Of course the gifts are opened, new toys forgotten and the pull of MineCraft has take over.

Minecraft, woohoo!!!!!

As I mentioned earlier, yesterday Scott and Chase went to pick up Dee from school for our weekend “visit” (I really hate that term).  Once the boys arrived home the two younger ones headed back to their room and turned on the Wii.  Not to play a video game, but to download Youtube Minecraft videos.  These are the bane of my existence.  I really wish there was a rating system on these videos.  Even the seemingly innocent videos where someone builds a train will sometimes have explicatives sprinkled throughout.   SIGH!!!!!

The Story

Now that I have set the stage I can get to the story.  I normally let Chase watch “Train mods”, they tend to have less scary stuff and less foul language (although I do hear a few blips now and again) or “Minecraft Dad” which he keeps it pretty clean.    My sons spent their after school screen time watching a new set of Minecraft videos.  When we left the house I noticed that Chase repeated  “Hardcore Parkour, it’s freaking hard”  The phrase became a litany.  My first inclination was to put a stop to it, but the more I attempted to get him to not say the phrase the more he would perseverate.

Chase often gets agitated while we are out and about and we learned that giving him his gaming tablet helps him get into a “zone” that is tolerable for him.  In the car he would repeat “Hardcore Parkour, it’s freaking hard.”  Later we were at a McDonald’s play area to get out the wiggles.  It was later in the evening, around 7pm, so not very many families were there – perfect time for Chase.  Dee jumped from one spot to another, and Chase attempted the same.  Dee climbed the jungle gym stairs and wended his way through the different obstacles.  Chase followed his big brother as Dee jumped from spot to spot.  The entire time he repeated the phrase “Hardcore Parkour, it’s freaking hard.”
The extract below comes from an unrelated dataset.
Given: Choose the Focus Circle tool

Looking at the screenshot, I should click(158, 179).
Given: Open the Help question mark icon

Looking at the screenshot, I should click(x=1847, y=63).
“Chase, what is Hardcore Parkour?”  I asked.

He briefly looked up , “I don’t know.”  I let him play for a while and cringed as he would loudly exclaim while climbing up to the slide, “Hardcore Parkour, this is freaking hard.”

I looked at my husband with rising panic.  For some reason it caused me anxiety that he kept saying something that I didn’t understand.  Scott then had the brilliant thought to actually look up Hardcore Parkour on the smartphone.   Having the internet at our fingertips is often a life saver.  I learned that Parkour began as a military obstacle course training method that incorporated basic movements like jumping, landing, vaults, and wall maneuvers to get from one obstacle to another.   It is rather quite fascinating and I found a great timeline here that gives the history of Parkour.  Now I have a name for the beautiful acrobatics I have seen in movies and television (most recently “Arrow,” a show that my husband and I watched this past year) and to be honest it is quite beautiful to watch.  

Well, apparently Parkour has caught on in the world of Minecraft!!!!!!Videos and downloadable “mods”  have created obstacle courses for their block-like avatars to jump over.  Dee decided to watch these videos and well, there ya go.

Scott called Chase over and said, “Do you see what Dee is doing?”  We then watched as Dee jumped from the huge vinyl covered xylophone to the huge vinyl covered guitar meant for toddlers to crawl on.  He then climbed up into the play area and went through a series of tubes, cylinders and slides.  “Dee is going through an obstacle course.  That is what Parkour means.  Hardcore Parkour is a really hard obstacle course.”

Chase then went over to the xylophone and attempted to jump to the guitar.  “Hardcore Parkour, it’s freaking hard.”  He continued to use the phrase throughout the evening, but I like to think that he now has something to correlate it with.

I’m thinking of sending an email to his teacher for Tuesday (since I am sure school will be cancelled Monday due to an inch of snow and ice on the road) so that she doesn’t feel confused by Chase’s newest phrase.

Ed:  I read the story to Chase and asked him if I could share it.  He immediately agreed, although as I read his Alias, Chase he would say, “I’m not Chase, I’m …………”  I giggled.